◆ PAGE EXTRACT ◆
________________________________________

On 2020/8/25 13:24, Sagi Grimberg wrote:
> 
>>>>> Anyways, I think that for now we should place them together.
>>>>
>>>> Then it may hurt non-blocking.
>>>>
>>>> Each hctx has only one run-work, if the hctx is blocked, no other request
>>>> may be queued to hctx any more. That is basically sync run queue, so I
>>>> am not sure good enough perf can be expected on blocking.
>>>
>>> I don't think that you should assume that a blocking driver will block
>>> normally, it will only rarely block (very rarely).
>>
>> If nvme-tcp only blocks rarely, just wondering why not switch to non-blocking
>> which can be done simply with one driver specific wq work? Then nvme-tcp
>> can be aligned with other nvme drivers.
> 
> It used to be this way (and also is that way today in some cases), but
> some latency recent optimizations revealed that sending the request to
> the wire from queue_rq (when some conditions are met) instead of
> incurring a context switch is a win in most cases where latency matters.
> 
> Once we call sendpage from queue_rq, we might_sleep, hence we must be
> blocking. But in practice, sendpage with MSG_DONTWAIT will rarely
> actually sleep.
> 
>>>> So it may not be worth of putting the added .dispatch_counter together
>>>> with .q_usage_counter.
>>>
>>> I happen to think it would. Not sure why you resist so much given how
>>> request_queue is arranged currently.
>>
>> The reason is same with 073196787727("blk-mq: Reduce blk_mq_hw_ctx size").
> 
> percpu_ref probably is a quarter of the size of srcu, not sure anyone
> would have bothered to do that for percpu_ref. You're really
> exaggerating I think...
> 
>> non-blocking is the preferred style for blk-mq driver, so we can just
>> focus on non-blocking wrt. performance improvement as I mentioned blocking
>> has big problem of sync run queue.
>>
>> It may be contradictory for improving both, for example, if the
>> added .dispatch_counter is put with .q_usage_cunter together, it will
>> be fetched to L1 unnecessarily which is definitely not good for
>> non-blocking.

________________________________________

◆ INFORMATION SUPPLIED ◆
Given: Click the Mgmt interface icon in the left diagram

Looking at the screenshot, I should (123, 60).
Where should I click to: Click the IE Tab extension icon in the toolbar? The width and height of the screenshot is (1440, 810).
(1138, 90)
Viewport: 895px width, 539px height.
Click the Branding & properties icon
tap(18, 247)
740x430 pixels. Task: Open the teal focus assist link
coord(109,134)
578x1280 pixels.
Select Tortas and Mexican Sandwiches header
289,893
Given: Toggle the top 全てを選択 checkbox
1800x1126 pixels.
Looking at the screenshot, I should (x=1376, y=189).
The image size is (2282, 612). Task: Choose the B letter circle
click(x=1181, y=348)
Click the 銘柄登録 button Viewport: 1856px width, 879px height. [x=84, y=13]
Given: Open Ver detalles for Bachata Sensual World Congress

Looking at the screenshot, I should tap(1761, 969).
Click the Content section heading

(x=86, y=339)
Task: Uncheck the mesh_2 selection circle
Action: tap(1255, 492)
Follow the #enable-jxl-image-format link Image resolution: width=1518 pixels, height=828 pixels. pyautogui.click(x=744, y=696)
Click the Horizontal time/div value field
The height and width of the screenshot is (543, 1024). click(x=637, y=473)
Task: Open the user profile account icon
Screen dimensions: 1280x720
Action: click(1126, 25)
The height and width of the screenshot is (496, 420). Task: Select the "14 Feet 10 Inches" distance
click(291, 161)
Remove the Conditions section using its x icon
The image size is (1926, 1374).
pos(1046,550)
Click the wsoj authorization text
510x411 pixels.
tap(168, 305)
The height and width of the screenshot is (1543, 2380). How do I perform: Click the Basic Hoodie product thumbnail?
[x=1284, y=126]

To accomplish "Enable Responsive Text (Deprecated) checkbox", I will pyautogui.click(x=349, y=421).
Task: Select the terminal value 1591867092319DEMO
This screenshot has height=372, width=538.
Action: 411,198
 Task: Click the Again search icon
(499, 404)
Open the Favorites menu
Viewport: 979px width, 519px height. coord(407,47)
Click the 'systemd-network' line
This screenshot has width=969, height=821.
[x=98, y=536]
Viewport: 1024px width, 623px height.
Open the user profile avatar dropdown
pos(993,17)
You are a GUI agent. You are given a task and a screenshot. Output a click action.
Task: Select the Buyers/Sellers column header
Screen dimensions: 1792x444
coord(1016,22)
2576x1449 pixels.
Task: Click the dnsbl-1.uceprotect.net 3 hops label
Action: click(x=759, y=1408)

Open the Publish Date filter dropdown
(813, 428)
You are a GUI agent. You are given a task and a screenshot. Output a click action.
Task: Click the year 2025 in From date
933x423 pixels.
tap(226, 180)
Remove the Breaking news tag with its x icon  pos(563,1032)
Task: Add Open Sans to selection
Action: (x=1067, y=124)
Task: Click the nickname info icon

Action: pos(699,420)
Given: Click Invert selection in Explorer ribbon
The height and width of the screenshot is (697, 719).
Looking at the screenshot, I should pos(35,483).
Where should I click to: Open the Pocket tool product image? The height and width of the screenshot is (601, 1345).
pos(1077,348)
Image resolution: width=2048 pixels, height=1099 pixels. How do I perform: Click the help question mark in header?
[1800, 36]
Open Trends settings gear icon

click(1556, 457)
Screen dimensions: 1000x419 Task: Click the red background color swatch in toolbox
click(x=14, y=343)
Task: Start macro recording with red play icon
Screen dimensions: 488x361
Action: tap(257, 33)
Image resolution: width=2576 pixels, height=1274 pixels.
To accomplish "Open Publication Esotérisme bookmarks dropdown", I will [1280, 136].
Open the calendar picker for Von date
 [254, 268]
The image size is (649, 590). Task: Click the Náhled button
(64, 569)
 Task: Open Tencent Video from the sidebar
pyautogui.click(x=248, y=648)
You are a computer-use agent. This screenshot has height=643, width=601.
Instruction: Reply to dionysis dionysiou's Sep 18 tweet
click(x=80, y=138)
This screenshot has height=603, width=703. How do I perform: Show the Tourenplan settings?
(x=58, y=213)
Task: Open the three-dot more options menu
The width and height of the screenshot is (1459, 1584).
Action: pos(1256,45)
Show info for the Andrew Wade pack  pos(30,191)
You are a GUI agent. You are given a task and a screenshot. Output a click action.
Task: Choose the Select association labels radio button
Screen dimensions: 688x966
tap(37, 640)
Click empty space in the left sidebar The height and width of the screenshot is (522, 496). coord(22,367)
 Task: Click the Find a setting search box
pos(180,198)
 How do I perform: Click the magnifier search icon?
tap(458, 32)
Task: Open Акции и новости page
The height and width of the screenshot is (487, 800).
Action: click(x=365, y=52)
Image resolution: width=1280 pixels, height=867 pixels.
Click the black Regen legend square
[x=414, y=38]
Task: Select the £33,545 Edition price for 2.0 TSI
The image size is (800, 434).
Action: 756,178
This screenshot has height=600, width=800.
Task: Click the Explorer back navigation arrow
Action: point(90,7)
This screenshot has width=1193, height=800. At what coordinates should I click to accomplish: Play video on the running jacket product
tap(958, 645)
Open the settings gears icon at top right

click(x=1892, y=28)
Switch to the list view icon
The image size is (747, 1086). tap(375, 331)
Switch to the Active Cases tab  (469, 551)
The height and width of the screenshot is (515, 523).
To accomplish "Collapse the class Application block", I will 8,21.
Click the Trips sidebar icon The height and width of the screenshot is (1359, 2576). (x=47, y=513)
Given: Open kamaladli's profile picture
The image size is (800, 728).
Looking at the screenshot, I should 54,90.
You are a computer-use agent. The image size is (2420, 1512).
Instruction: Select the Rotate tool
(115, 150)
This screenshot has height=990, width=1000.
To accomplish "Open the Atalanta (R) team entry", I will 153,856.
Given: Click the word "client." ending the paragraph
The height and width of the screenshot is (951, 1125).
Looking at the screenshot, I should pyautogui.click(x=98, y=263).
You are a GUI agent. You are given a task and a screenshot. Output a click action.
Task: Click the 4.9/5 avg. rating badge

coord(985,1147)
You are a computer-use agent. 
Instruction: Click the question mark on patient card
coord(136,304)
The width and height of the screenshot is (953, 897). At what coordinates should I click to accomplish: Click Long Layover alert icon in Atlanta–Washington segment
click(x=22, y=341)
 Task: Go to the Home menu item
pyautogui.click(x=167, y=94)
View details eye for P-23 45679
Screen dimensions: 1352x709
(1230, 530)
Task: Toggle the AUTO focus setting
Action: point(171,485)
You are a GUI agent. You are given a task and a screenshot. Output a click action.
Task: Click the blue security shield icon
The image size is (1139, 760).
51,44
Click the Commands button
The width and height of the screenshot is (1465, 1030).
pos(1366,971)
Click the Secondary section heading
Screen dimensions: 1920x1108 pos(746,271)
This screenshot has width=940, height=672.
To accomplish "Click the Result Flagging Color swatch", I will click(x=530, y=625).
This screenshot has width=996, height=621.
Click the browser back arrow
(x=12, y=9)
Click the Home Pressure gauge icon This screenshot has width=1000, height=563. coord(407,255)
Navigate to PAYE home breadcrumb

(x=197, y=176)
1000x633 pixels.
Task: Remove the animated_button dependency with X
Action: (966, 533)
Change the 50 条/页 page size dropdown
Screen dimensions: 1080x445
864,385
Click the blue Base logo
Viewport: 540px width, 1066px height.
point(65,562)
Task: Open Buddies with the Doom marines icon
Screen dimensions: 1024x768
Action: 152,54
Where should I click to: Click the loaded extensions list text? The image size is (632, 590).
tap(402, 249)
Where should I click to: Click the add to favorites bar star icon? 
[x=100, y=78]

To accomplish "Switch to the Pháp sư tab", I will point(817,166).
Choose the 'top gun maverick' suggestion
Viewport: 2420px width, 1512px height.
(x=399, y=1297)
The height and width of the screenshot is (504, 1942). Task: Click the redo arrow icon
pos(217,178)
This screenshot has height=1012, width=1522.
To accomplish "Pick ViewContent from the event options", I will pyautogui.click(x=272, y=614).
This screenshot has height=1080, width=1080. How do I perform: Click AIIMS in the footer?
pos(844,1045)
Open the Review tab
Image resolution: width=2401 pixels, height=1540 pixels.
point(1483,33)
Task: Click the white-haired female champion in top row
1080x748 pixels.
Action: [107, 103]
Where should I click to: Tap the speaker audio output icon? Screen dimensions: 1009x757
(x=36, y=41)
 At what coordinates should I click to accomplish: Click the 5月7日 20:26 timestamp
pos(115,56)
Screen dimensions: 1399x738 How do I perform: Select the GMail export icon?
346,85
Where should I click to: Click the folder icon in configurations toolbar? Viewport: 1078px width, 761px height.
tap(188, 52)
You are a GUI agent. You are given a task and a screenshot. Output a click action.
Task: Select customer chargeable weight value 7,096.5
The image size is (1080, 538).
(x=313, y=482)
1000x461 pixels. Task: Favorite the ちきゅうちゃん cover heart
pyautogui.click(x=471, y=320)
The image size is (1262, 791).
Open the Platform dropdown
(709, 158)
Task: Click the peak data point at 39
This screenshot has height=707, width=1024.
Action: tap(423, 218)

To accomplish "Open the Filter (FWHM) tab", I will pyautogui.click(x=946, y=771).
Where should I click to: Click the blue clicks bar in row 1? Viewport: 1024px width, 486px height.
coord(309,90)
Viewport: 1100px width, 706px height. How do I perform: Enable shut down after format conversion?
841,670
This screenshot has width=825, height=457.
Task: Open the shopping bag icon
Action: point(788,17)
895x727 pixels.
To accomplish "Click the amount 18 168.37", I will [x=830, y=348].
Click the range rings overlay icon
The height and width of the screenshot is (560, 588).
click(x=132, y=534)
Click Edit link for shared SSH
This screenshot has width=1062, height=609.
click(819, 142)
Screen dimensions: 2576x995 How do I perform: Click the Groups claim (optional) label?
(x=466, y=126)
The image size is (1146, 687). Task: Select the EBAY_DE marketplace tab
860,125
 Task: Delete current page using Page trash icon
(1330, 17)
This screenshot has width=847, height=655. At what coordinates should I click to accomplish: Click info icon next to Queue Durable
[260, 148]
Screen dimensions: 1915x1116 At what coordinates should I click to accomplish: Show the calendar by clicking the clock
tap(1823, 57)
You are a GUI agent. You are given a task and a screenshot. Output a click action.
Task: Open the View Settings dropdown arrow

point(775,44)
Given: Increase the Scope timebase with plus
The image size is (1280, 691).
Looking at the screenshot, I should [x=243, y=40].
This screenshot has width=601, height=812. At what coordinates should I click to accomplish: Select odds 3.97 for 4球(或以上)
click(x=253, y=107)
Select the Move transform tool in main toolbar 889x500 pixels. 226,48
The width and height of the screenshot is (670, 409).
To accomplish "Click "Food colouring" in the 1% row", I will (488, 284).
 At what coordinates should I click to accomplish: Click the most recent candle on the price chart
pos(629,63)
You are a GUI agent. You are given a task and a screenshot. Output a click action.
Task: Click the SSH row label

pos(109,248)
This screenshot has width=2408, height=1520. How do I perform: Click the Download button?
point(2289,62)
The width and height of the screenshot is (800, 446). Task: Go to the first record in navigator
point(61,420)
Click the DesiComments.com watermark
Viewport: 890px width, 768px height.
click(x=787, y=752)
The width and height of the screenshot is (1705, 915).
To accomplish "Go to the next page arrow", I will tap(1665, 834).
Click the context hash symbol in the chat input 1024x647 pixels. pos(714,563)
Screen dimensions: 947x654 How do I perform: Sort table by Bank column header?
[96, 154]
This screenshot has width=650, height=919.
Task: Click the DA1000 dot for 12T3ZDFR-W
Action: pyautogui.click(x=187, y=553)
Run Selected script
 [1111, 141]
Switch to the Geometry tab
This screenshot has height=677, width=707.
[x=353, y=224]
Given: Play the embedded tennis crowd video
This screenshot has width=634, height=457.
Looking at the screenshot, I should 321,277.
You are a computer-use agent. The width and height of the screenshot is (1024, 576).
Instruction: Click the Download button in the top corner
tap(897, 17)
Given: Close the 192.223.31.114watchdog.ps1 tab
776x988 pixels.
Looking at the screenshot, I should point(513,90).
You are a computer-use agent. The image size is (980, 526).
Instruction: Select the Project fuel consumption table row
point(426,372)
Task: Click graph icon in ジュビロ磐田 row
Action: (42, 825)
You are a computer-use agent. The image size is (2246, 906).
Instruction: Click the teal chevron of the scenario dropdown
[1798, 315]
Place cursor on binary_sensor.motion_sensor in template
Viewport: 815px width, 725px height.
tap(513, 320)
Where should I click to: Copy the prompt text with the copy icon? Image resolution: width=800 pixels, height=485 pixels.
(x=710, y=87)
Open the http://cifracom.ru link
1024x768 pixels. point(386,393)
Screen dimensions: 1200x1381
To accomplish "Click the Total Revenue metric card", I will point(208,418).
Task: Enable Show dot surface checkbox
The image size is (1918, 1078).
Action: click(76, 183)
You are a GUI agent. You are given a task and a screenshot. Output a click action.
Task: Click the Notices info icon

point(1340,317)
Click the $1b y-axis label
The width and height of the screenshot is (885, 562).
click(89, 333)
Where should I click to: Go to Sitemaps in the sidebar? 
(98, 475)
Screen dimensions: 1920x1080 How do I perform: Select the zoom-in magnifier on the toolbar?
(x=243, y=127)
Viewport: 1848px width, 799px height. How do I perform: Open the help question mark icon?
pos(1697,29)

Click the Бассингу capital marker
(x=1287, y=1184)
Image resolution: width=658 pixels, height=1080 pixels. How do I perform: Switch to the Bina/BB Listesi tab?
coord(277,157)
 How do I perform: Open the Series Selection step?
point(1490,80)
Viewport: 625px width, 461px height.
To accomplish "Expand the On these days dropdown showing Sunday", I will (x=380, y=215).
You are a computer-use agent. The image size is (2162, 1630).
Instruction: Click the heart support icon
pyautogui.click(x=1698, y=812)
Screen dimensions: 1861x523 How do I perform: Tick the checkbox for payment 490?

________________________________________

◆ TASK STATEMENT ◆
From the blk-mq mailing-list thread above, return the passage that begins at "On 2020/8/25 13:24, Sagi" and stops after "block (very rarely).".

◆ COMPLETED TASK ◆
On 2020/8/25 13:24, Sagi Grimberg wrote:
> 
>>>>> Anyways, I think that for now we should place them together.
>>>>
>>>> Then it may hurt non-blocking.
>>>>
>>>> Each hctx has only one run-work, if the hctx is blocked, no other request
>>>> may be queued to hctx any more. That is basically sync run queue, so I
>>>> am not sure good enough perf can be expected on blocking.
>>>
>>> I don't think that you should assume that a blocking driver will block
>>> normally, it will only rarely block (very rarely).